Entre juin et août 2018, l’homme politique d’extrême droite néerlandais Geert Wilders a organisé un concours de caricatures du prophète de l’islam Mahomet. Ce concours, censé se tenir dans les bureaux de M. Wilders au sein du parlement néerlandais, a suscité de nombreuses protestations parmi les musulmans du monde entier, en particulier au Pakistan. Des demandes de fermeture de l’ambassade des Pays-Bas au Pakistan ont été suivies de menaces de boycott de produits néerlandais, puis de l’annulation d’une mission commerciale néerlandaise au Pakistan. Fin août, une marche de protestation a rassemblé 10 000 musulmans dans la capitale, Islamabad ("Muhammad cartoon contest in Netherlands sparks Pakistan protests", The Guardian, 29 août 2018). À peu près au même moment, en Afghanistan, les talibans ont publié un appel à la violence contre les militaires néerlandais stationnés dans ce pays.
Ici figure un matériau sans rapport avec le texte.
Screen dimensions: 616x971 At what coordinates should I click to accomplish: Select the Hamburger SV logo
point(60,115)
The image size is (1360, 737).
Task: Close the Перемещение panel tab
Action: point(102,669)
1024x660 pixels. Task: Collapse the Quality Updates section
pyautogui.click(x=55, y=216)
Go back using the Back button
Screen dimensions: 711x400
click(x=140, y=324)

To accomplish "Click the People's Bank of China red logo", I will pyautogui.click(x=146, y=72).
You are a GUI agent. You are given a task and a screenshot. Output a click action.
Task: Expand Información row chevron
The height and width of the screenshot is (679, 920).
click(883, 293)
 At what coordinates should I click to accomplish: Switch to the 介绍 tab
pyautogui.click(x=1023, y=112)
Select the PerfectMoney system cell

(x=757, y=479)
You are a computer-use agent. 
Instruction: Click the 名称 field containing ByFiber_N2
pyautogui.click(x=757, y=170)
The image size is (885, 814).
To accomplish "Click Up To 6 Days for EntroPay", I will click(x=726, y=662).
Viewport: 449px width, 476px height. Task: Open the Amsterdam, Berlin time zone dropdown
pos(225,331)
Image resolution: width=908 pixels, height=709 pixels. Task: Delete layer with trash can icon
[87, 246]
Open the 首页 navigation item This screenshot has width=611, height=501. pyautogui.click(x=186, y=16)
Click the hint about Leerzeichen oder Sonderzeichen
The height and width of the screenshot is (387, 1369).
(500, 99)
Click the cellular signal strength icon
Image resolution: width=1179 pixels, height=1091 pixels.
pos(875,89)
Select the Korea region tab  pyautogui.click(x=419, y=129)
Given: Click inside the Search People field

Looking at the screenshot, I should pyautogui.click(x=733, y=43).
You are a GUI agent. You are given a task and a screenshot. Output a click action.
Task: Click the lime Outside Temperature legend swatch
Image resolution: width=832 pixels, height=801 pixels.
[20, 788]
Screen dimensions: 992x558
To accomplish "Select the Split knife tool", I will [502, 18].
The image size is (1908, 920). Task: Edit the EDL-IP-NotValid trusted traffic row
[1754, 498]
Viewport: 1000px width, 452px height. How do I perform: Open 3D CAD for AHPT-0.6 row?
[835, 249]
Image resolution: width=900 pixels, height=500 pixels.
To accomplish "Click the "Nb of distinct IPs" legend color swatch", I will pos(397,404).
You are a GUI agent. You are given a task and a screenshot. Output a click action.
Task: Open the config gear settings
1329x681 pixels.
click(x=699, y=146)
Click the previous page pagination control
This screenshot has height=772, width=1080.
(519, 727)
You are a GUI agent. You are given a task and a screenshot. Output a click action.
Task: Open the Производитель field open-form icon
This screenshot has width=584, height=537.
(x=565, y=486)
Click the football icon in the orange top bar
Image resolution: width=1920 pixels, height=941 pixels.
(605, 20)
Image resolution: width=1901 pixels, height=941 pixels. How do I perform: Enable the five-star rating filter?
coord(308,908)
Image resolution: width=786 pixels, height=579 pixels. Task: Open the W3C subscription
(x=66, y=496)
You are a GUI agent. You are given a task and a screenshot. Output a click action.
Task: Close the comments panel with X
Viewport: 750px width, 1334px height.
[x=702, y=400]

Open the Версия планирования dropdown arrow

Pendant ce temps, aux Pays-Bas, un Pakistanais était arrêté pour avoir planifié le meurtre de M. Wilders ("Far-right Dutch MP cancels Muhammad cartoon competition", The Guardian, 30 août 2018). Ce n’est qu’à ce moment-là que ce dernier a annoncé annuler le concours, évoquant des raisons de sécurité publique ("Geert Wilders cancels Prophet Muhammad cartoon contest", Al Jazeera, 30 août 2018).

Dans sa réaction officielle, le Premier ministre néerlandais Mark Rutte a qualifié le concours de caricatures d’« irrespectueux », mais a également défendu le droit de M. Wilders à l’organiser, au nom de la liberté d’expression.

La valeur de la liberté d’expression est étroitement liée à la valeur de la tolérance. Aux Pays-Bas, la tolérance est devenue à partir de 1960 l’un des piliers de la perception que les Néerlandais ont d’eux-mêmes (Versteeg, P. G. A., "The discovery of Dutch identity. A critical exploration", Dutch Reformed Theological Journal, 53-2, 2012, 59-66).

La valeur de tolérance a été redéfinie lorsque le climat politique du pays a changé après le 11 septembre 2001, les citoyens craignant que les musulmans n’abusent de la tolérance néerlandaise. Les libéraux ont alors réintégré cette valeur dans une attitude d’inclusion des différences, tandis que les populistes ont soutenu que les personnes non tolérantes ne devaient pas être tolérées (Versteeg, 2012). C’est cette deuxième voie que Geert Wilders a suivie en réclamant de la tolérance au nom de la liberté d’expression pour son concours de caricatures. Son attitude pouvait toutefois être considérée comme irrespectueuse (et non tolérante) par rapport à l’interdiction, dans la communauté musulmane, de représenter le prophète Mahomet. La réaction du Premier ministre reflète donc la place centrale de la tolérance dans l’identité nationale néerlandaise, tandis que la provocation de M. Wilders témoigne de l’évolution de l’interprétation de cette valeur dans cette identité depuis le 11 septembre 2001.

En outre, l’une des questions importantes en jeu était que le blasphème n’est pas interdit aux Pays-Bas, contrairement au Pakistan et à l’Afghanistan (A. E. Theodorou, "Which countries still outlaw apostasy and blasphemy ?", Pew Research Center, 29 juillet 2016). Les lois étant le reflet des valeurs d’une société, cela pourrait expliquer pourquoi les manifestations au Pakistan et en Afghanistan ont cristallisé bien plus d’attention que celles aux Pays-Bas. La communauté musulmane des Pays-Bas s’est peut-être adaptée au contexte néerlandais, où la valeur de la tolérance prend parfois le pas sur celle de la liberté de culte.